The U.S. sits on a massive gold stash officially valued at $11 billion—but at today’s prices, it’s worth more than $750 billion. Could revaluation be a game-changer for the national debt?

Gold prices have surged more than 40% in the past year, climbing from under $2,400 an ounce to over $3,400, while the U.S. national debt nears $37 trillion, according to Forbes. This stark contrast has reignited debate over whether the Treasury should revalue its gold reserves.

Officially, the U.S. Treasury values its gold at $42.22 an ounce—a price set in 1973. With 261.5 million ounces in reserves, mostly stored at Fort Knox, this results in a book value of $11 billion. Market prices today place the value at over $750 billion. A revaluation wouldn’t involve selling gold—it would simply update its accounting value.

How Revaluation Could Work

The Federal Reserve’s August 1 research note, “Official Reserve Revaluations: The International Experience”, explores how countries like Germany, Italy, Lebanon, Curacao, Saint Martin, and South Africa have leveraged gains on gold reserves to raise funds. Some used the proceeds to reduce debt; others covered central bank losses.

In theory, the U.S. could revalue its gold certificates, establish a new official price, and transfer gold to the Fed at this updated valuation. The Treasury would then receive newly “created” funds without moving any physical gold. Policy decisions would dictate whether those funds reduce debt, finance new spending, or back a sovereign wealth or Bitcoin reserve.

Close-up of the U.S. Treasury Department building showing the word "TREASURY" engraved above a classical column.

Is the U.S. Treasury preparing to revalue it's Gold reserves to help with national debt?

Potential Benefits and Risks

While revaluation sounds appealing, the approach carries economic risks:

  • Inflation: Crediting the Treasury with new funds could increase the money supply, stoking inflation. Critics warn it could resemble “backdoor money printing” or accounting manipulation.

  • Historical Precedent: The 1934 U.S. gold revaluation sharply increased the money supply and sidelined the Federal Reserve until the 1951 Fed-Treasury Accord restored central bank independence.

  • Market Perception: Any move seen as undermining Fed independence might provoke political backlash or market volatility.

Treasury Secretary Scott Bessent has publicly disavowed any plans for revaluation, telling the All-In Podcast in March: “I can say today we’re not revaluing the gold.”
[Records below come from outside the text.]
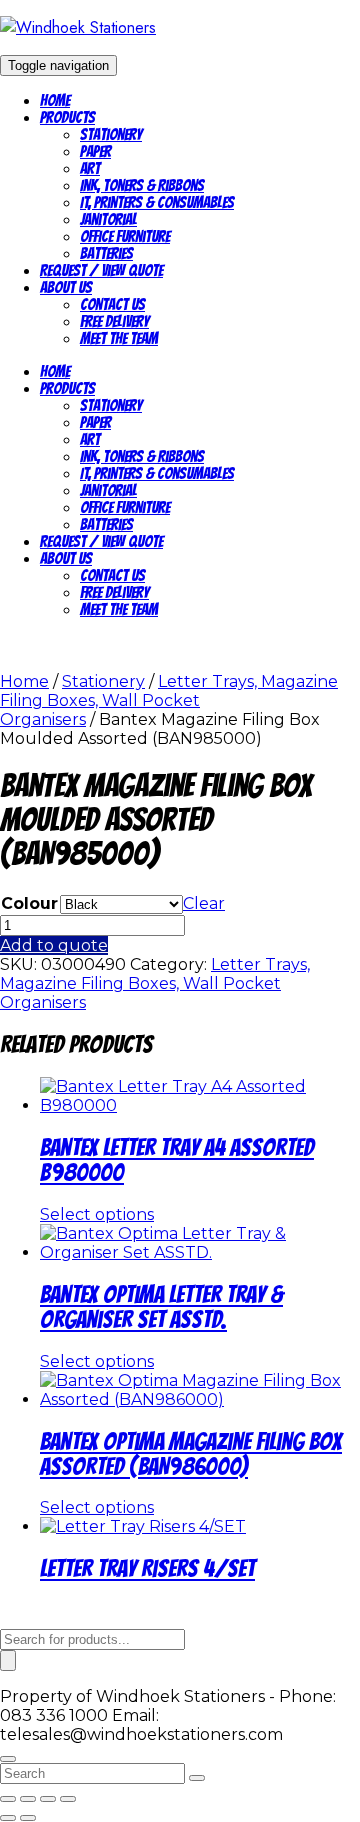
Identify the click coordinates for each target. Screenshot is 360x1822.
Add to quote (54, 945)
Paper (95, 151)
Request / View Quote (101, 270)
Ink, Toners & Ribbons (142, 185)
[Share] (48, 1799)
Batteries (106, 253)
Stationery (111, 134)
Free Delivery (114, 321)
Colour (29, 903)
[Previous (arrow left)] (8, 1818)
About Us (66, 287)
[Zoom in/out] (8, 1799)
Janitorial (108, 219)
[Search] (8, 1660)
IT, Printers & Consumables (157, 202)
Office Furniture (125, 236)
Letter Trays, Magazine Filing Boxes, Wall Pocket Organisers (169, 700)
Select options (97, 1214)
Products (67, 117)
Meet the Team (119, 338)
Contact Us (112, 304)
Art (90, 168)
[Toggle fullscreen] (28, 1799)
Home (55, 100)
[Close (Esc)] (68, 1799)
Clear (204, 903)
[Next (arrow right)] (28, 1818)
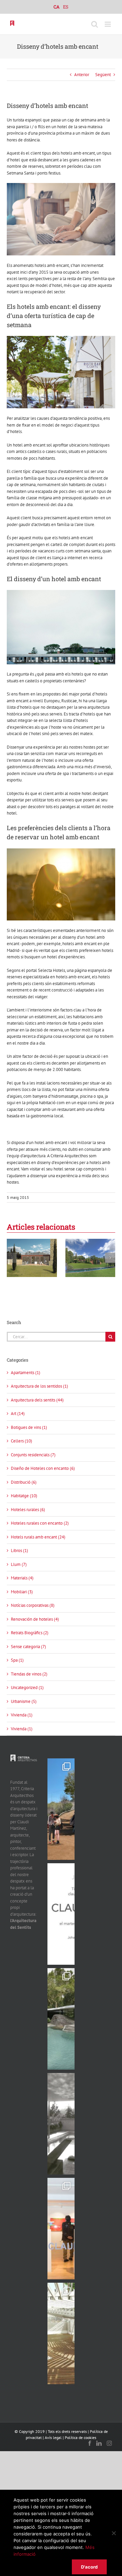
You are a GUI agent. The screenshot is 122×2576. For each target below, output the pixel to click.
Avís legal (53, 2437)
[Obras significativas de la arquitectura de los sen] (61, 2019)
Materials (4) (22, 1578)
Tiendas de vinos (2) (29, 1674)
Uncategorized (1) (27, 1687)
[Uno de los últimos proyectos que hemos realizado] (61, 1809)
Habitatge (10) (24, 1496)
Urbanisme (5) (24, 1701)
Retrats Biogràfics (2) (29, 1633)
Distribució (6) (24, 1482)
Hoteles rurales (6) (28, 1509)
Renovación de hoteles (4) (35, 1619)
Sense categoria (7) (28, 1646)
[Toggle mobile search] (94, 24)
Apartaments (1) (25, 1372)
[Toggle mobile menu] (108, 24)
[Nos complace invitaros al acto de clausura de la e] (61, 1914)
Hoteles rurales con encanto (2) (40, 1523)
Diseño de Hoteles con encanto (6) (43, 1468)
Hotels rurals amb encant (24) (38, 1537)
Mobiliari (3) (22, 1592)
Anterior (81, 74)
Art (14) (18, 1413)
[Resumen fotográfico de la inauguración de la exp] (61, 2228)
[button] (12, 1258)
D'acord (89, 2567)
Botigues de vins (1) (29, 1427)
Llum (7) (19, 1564)
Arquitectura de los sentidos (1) (39, 1386)
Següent (103, 74)
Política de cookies (80, 2437)
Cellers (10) (21, 1441)
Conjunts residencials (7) (33, 1455)
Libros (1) (19, 1550)
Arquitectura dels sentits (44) (37, 1400)
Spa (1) (17, 1660)
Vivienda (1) (22, 1715)
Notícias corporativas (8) (33, 1605)
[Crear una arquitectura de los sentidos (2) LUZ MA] (61, 2333)
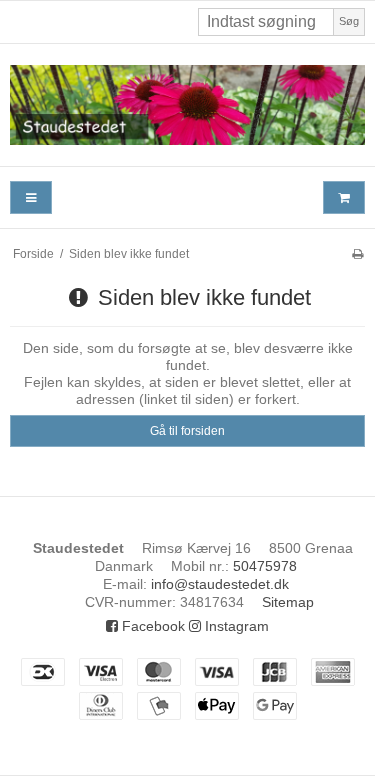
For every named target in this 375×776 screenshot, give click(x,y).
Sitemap (288, 602)
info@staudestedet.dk (220, 584)
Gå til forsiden (187, 431)
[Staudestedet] (187, 105)
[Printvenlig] (357, 254)
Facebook (151, 626)
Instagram (235, 626)
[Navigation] (31, 197)
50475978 (265, 566)
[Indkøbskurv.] (344, 197)
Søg (349, 21)
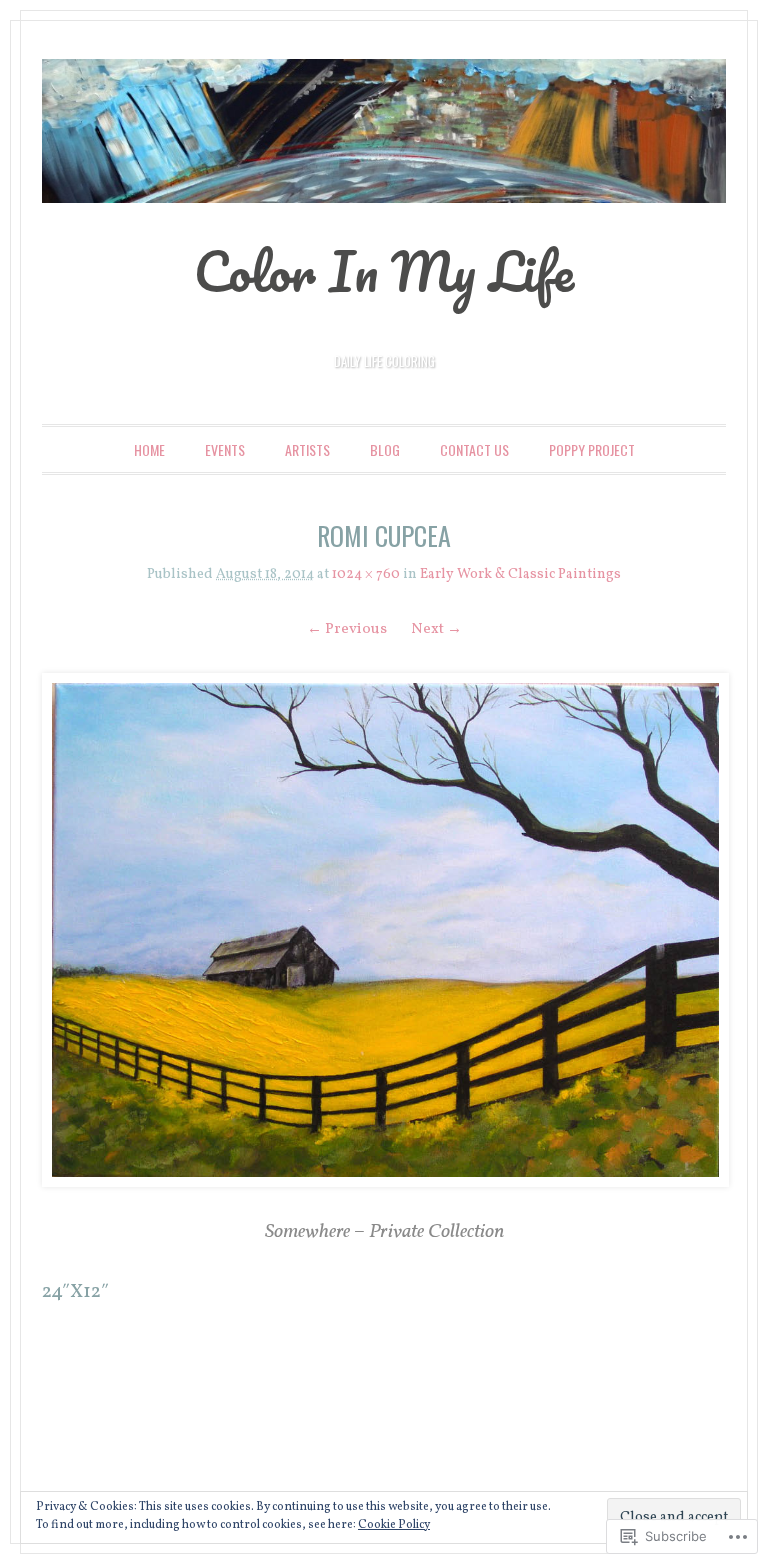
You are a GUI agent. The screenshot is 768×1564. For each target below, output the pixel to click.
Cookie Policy (394, 1525)
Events (225, 449)
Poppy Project (592, 449)
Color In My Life (384, 271)
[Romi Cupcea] (383, 930)
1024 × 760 (366, 574)
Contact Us (474, 449)
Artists (307, 449)
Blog (385, 449)
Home (149, 449)
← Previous (347, 629)
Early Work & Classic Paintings (520, 574)
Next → (436, 629)
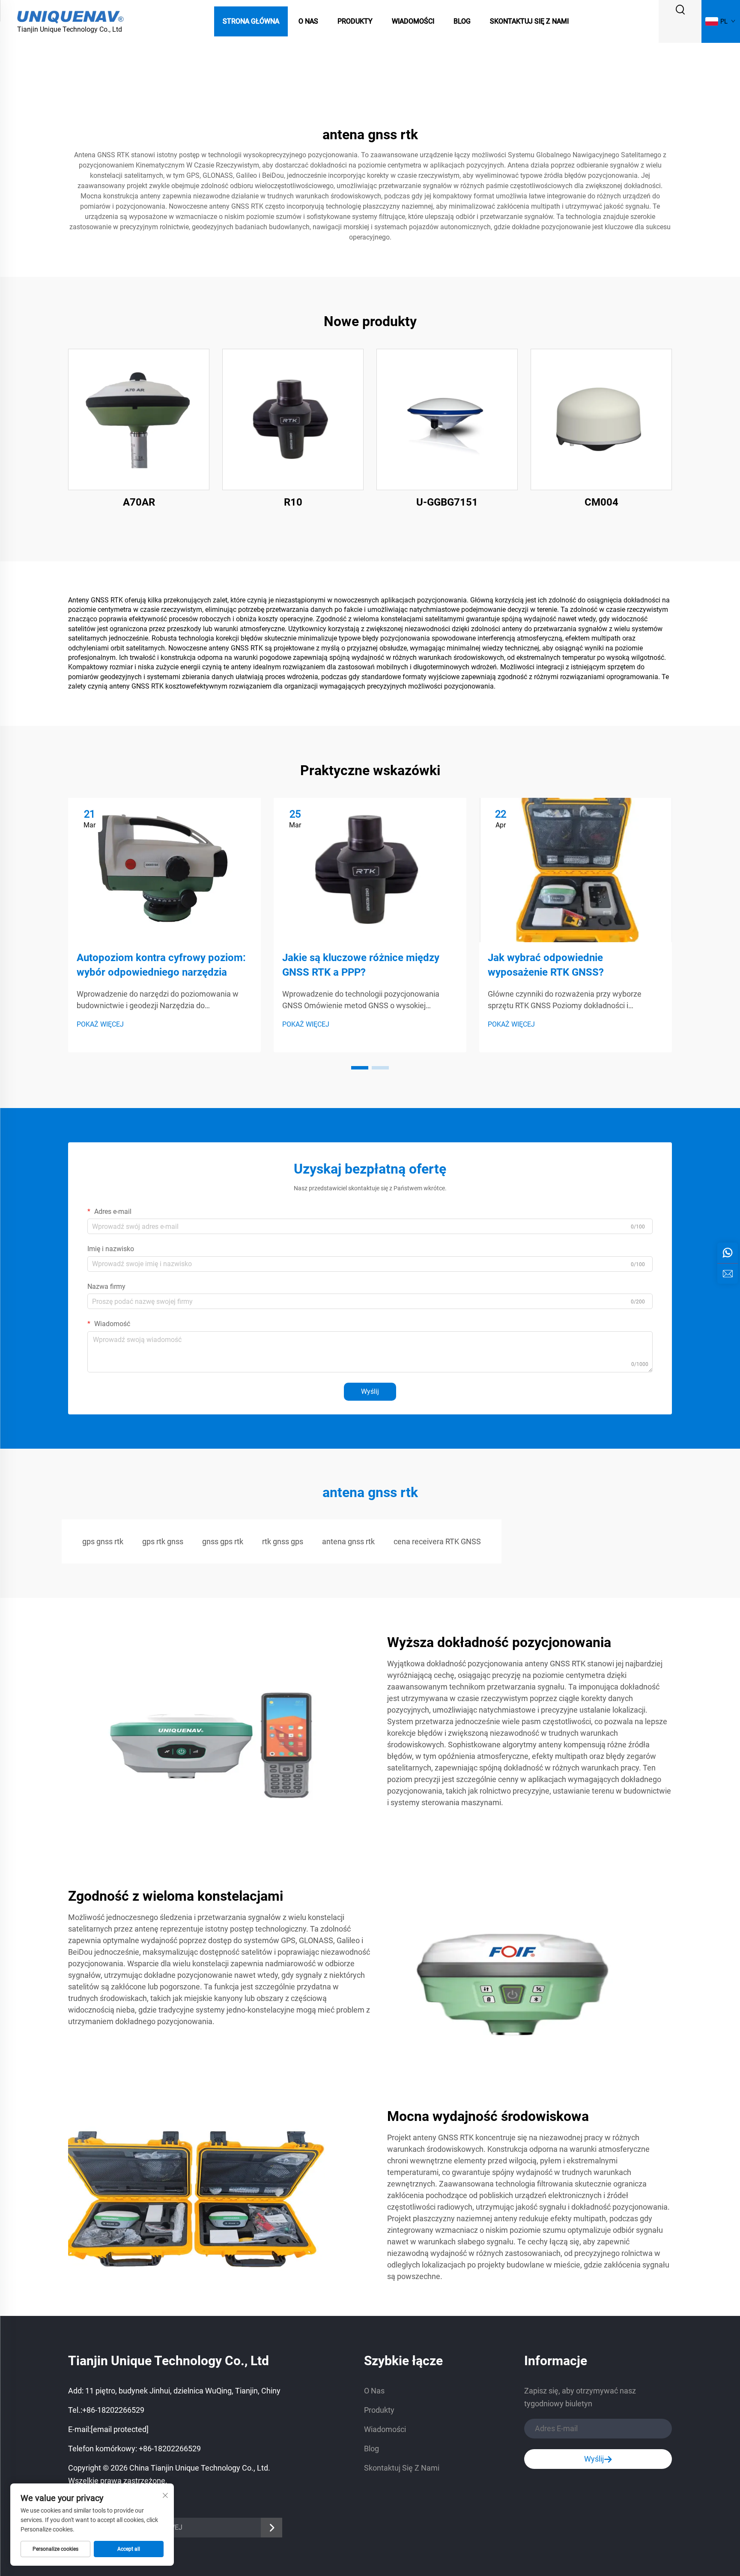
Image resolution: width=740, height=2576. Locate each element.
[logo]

Gold Revaluation and Policy Innovation

Some lawmakers, like Wyoming Senator Cynthia Lummis, have floated using revaluation proceeds to fund a sovereign wealth fund or strategic Bitcoin reserve—ideas also discussed by President Trump. Though speculative, such policies could transform the Treasury’s balance sheet and U.S. fiscal strategy.

The Overton Window Shifts

Even if the Treasury isn’t considering revaluation today, the Federal Reserve publishing a note on the practice suggests the concept is gaining legitimacy. Ideas once dismissed as fringe may now be debated seriously in policy circles.

Stacked gold bars with a bold upward-pointing arrow, symbolizing rising gold prices and increasing market value.

Gold bars accompanied by an upward arrow, representing soaring gold prices and the growing potential value of U.S. reserves.

People Also Ask (FAQs)

What is gold revaluation?

Gold revaluation updates the official accounting value of government gold reserves to reflect current market prices. It does not require selling the gold.

How could revaluation impact inflation?

Crediting the Treasury with new funds from revaluation could increase the money supply, potentially driving inflation if not carefully managed.

Has the U.S. ever revalued its gold?

Yes, in 1934 the U.S. revalued gold, sharply increasing the money supply and temporarily sidelining the Federal Reserve.

Could revaluation be used to pay down debt or fund projects?

Theoretically, yes. Revaluation proceeds could be used for debt reduction, a sovereign wealth fund, or strategic reserves like Bitcoin, depending on policy choices.

Conclusion: A $750 Billion Opportunity or a Policy Minefield?

The U.S. Treasury’s gold hoard represents hidden value that could, in theory, ease fiscal pressures without raising taxes or issuing new debt. Yet historical precedent and economic risks make revaluation a delicate balancing act. Whether it remains an academic curiosity or becomes a policy tool will depend on evolving political, economic, and market conditions.